Scientific classification
- Kingdom: Plantae
- Clade: Tracheophytes
- Clade: Angiosperms
- Clade: Eudicots
- Clade: Asterids
- Order: Gentianales
- Family: Rubiaceae
- Genus: Suberanthus
- Species: S. hincheanus
- Binomial name: Suberanthus hincheanus (Urb. & Ekman) Borhidi
- Synonyms: Rondeletia hincheana Urb. & Ekman

= Suberanthus hincheanus =

- Genus: Suberanthus
- Species: hincheanus
- Authority: (Urb. & Ekman) Borhidi
- Conservation status: EN
- Synonyms: Rondeletia hincheana Urb. & Ekman

Species of flowering plant

Suberanthus hincheanus is a species of flowering plant in the family Rubiaceae. The species is a large shrub or small tree, and grows up to 4 m high. It was described in 1983.

==Distribution==
Suberanthus hincheanus is native to the wet tropical biome of north-central Hispaniola (the Dominican Republic and Haiti). The species is known from five locations. Its extent of occupancy is around 1573 km2.
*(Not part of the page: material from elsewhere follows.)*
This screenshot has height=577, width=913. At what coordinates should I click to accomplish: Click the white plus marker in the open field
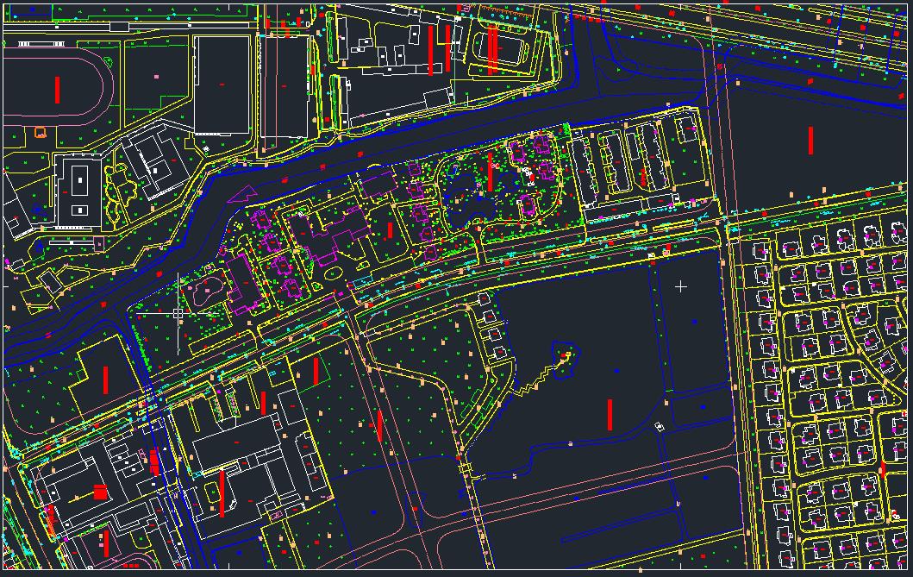681,285
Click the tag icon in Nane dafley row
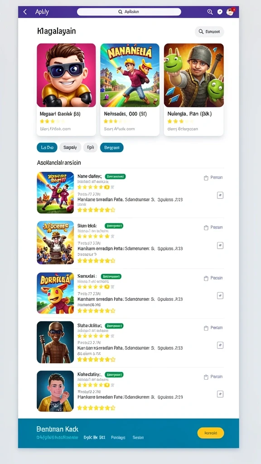This screenshot has height=464, width=261. tap(220, 195)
The species occurs at elevations of 300-600 m.

==Conservation==
In 2023, the IUCN listed Suberanthus hincheana as Endangered. The population is thought to be small, and in decline.

Suberanthus hincheana is threatened by deforestation, which may be for agriculture, development, grazing, and charcoal manufacture. In Haiti, the species is threatened by the invasive grass Themeda quadrivalvis.

==Uses==
The inflorescences of Suberanthus hincheanus may be used ornamentally. The wood may be used as firewood, or for charcoal.